You can use “if” to avoid unnecessary operations on zeros. Do not loop over matrices or vectors if not necessary: use matrix or batch operations provided by numpy or scipy instead. Try to use the most efficient operation when there are many choices reaching the same result. If you write an inefficient code here, running it will take extremely longer time. During debugging, timing each step or operation in the loop will help you figure out which step takes longer time, and you can then focus on how to accelerate it.

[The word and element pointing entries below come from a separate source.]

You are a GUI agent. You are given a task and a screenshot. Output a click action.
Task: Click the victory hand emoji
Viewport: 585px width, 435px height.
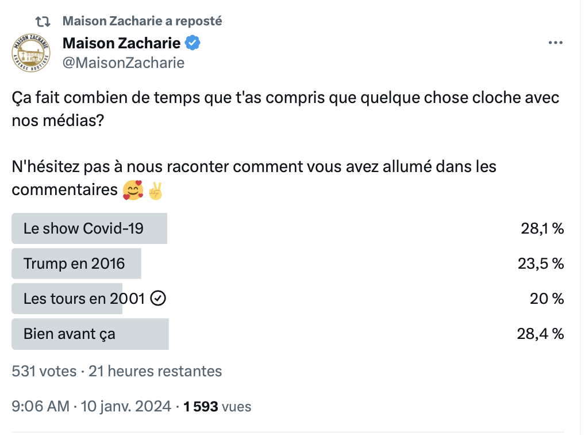(156, 190)
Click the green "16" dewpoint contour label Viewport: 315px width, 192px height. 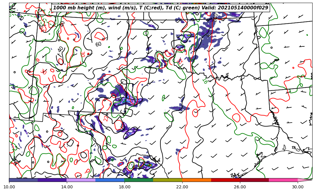click(x=205, y=81)
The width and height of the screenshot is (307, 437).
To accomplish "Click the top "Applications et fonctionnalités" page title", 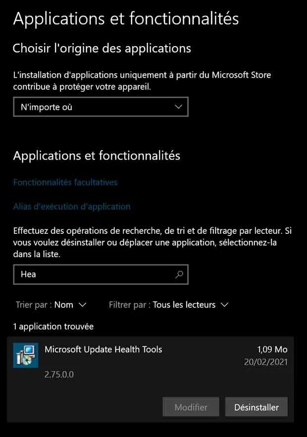I will (x=126, y=19).
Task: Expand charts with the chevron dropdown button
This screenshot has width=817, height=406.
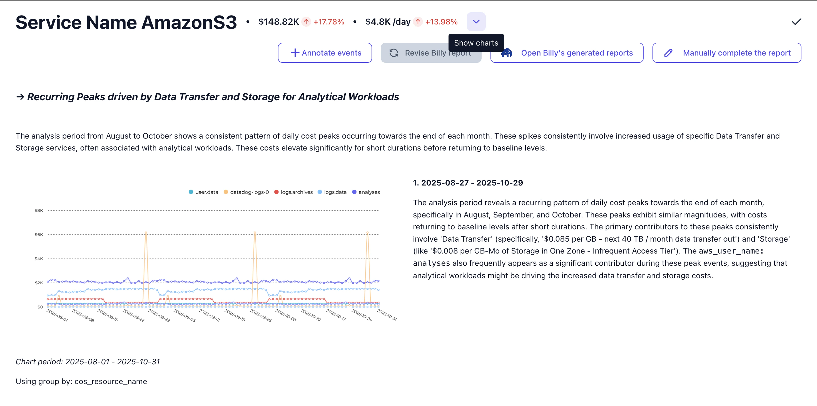Action: (x=476, y=22)
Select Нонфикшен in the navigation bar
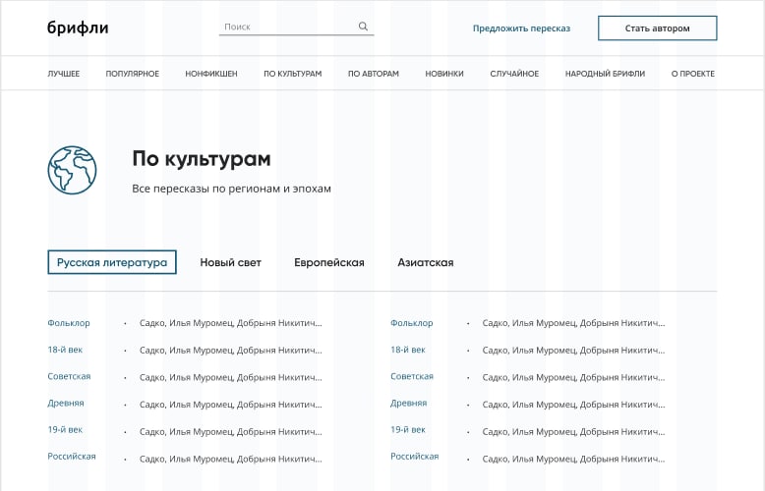The width and height of the screenshot is (765, 491). click(x=211, y=74)
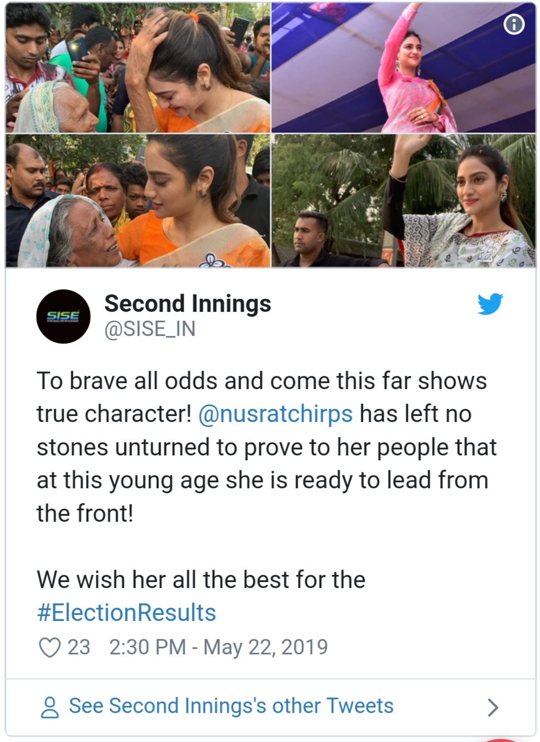
Task: Open the 2:30 PM - May 22, 2019 timestamp
Action: (x=218, y=647)
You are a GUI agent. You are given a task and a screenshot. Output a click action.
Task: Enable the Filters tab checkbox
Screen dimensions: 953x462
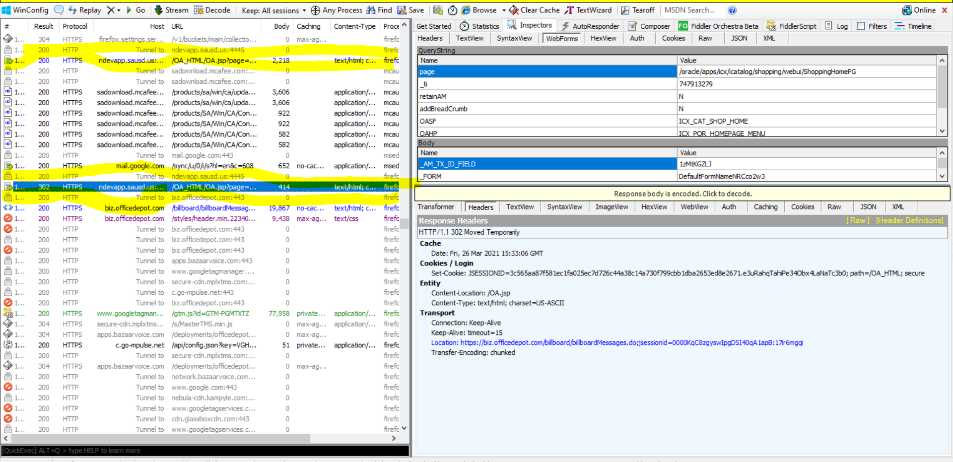pyautogui.click(x=861, y=26)
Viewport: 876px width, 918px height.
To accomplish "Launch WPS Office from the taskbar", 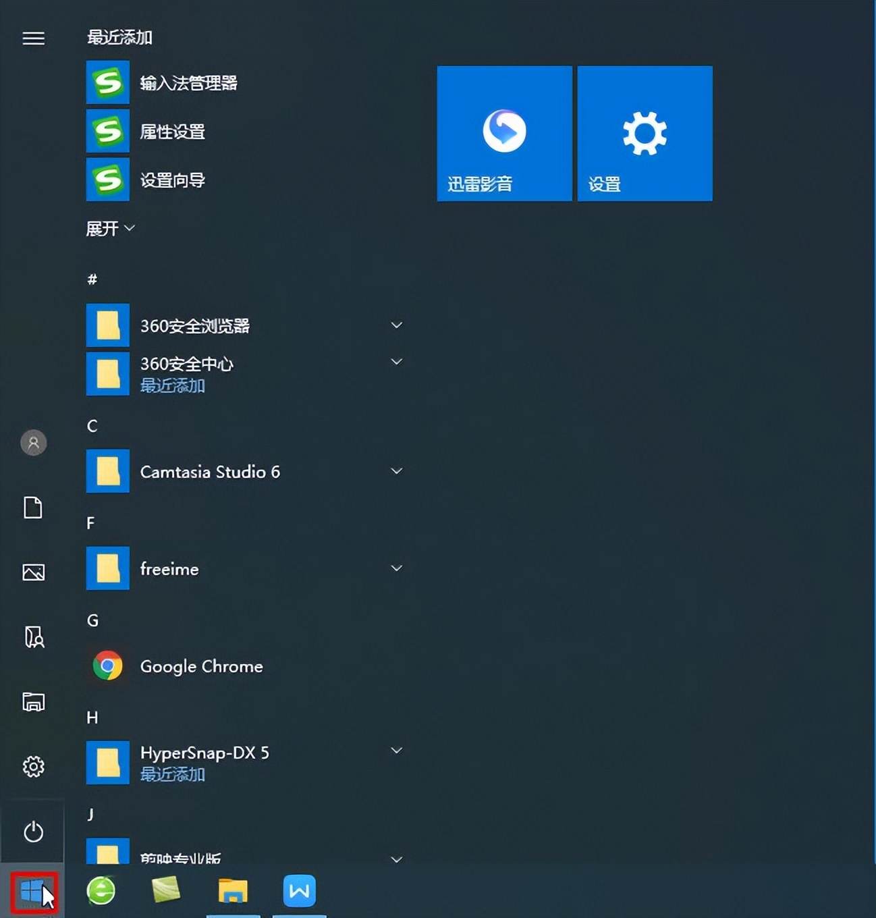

• Explain how do you modify your implementation to make the code more efficient compared to the “naive” implementation you did for Sub-Problem 1. Compare the computational costs of every coordinate descent iteration in terms of n (number of data points) and m (number of dimensions).
• Plot the training RMSE (on the training set) v.s. λ values and validation RMSE (on the validation set) v.s. λ values on a 2D plot. Use the definition of λmax in sub-problem 3 and run experiments on multiple values of λ. You can reduce the number of different λ values to 20. You can also increase the minimal λ to be slightly larger than 0 such that 0 ≤ λmin ≤ 0.1λmax. These two changes will save you some time.
• Plot the lasso solution path defined in Sub-Problem 3.
• Report the best λ value achieving the smallest validation RMSE you find on the validation set, and report the corresponding test RMSE (on the test set).
• Report the top-10 features (words in comments) with the largest magnitude in the lasso solution w when using the best λ value, and briefly explain if/why they are meaningful.